▶ [What you should do]
Your result should be the lines holding the word "showing", copied from the entries below.

▶ [Data for review]
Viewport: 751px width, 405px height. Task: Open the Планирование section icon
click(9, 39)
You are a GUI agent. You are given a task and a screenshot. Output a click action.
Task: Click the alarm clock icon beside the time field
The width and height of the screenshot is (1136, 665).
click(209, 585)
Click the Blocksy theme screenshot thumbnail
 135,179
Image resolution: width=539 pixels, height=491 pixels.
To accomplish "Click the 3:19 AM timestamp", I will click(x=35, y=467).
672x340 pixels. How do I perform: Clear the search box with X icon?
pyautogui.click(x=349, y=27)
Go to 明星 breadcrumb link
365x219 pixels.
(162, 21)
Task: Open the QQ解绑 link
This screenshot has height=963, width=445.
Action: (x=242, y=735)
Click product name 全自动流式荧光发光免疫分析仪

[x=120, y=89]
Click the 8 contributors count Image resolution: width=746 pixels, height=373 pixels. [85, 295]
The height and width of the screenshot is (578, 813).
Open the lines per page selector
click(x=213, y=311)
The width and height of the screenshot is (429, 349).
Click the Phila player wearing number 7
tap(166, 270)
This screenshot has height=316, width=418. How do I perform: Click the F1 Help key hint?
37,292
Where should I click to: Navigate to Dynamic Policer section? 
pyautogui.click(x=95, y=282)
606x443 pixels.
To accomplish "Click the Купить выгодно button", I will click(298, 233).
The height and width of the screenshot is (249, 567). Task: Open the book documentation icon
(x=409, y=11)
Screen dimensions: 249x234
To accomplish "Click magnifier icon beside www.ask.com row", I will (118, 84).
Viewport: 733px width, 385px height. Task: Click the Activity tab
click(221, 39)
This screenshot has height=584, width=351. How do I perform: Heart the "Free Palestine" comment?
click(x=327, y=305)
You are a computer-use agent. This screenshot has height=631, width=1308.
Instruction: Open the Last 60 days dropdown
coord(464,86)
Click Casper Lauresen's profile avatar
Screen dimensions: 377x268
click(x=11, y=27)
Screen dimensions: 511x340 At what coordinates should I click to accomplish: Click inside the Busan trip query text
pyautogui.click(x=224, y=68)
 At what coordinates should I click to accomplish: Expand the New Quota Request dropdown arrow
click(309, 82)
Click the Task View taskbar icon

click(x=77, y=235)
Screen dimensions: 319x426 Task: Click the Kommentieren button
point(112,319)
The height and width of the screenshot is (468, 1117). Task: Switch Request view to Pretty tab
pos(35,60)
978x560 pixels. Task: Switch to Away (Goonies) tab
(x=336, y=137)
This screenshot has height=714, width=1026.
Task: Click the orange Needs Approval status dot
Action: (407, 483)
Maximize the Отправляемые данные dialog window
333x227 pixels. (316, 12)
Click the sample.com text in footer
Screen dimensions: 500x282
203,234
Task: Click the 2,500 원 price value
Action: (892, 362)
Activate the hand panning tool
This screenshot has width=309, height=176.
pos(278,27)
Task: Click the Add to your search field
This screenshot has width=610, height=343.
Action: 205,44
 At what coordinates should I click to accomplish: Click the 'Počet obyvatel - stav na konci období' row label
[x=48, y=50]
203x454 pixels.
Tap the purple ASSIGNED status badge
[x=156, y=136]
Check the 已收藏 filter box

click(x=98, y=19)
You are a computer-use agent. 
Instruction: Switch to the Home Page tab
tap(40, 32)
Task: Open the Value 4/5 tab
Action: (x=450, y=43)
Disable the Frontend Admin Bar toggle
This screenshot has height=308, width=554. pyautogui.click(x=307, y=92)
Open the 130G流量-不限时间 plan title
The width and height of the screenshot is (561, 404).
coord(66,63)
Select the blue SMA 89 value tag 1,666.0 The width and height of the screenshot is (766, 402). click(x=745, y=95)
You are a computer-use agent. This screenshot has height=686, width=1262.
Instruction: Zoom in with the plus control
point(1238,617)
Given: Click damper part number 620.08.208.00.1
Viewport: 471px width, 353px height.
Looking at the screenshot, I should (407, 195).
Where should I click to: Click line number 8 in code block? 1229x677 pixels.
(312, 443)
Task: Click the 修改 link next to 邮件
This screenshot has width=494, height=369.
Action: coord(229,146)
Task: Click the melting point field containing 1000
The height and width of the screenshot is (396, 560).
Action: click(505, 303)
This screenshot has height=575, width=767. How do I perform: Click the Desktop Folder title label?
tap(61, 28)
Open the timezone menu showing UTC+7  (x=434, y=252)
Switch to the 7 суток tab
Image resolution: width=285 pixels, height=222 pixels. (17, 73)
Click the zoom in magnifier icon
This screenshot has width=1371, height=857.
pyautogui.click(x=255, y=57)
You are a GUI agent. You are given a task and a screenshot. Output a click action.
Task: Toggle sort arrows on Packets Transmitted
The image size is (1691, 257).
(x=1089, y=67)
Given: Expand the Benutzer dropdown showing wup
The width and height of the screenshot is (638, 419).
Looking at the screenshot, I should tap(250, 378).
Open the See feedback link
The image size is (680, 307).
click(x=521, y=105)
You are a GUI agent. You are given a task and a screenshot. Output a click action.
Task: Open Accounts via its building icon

▶ [Task result]
Open the timezone menu showing UTC+7  (x=434, y=252)
Given: Expand the Benutzer dropdown showing wup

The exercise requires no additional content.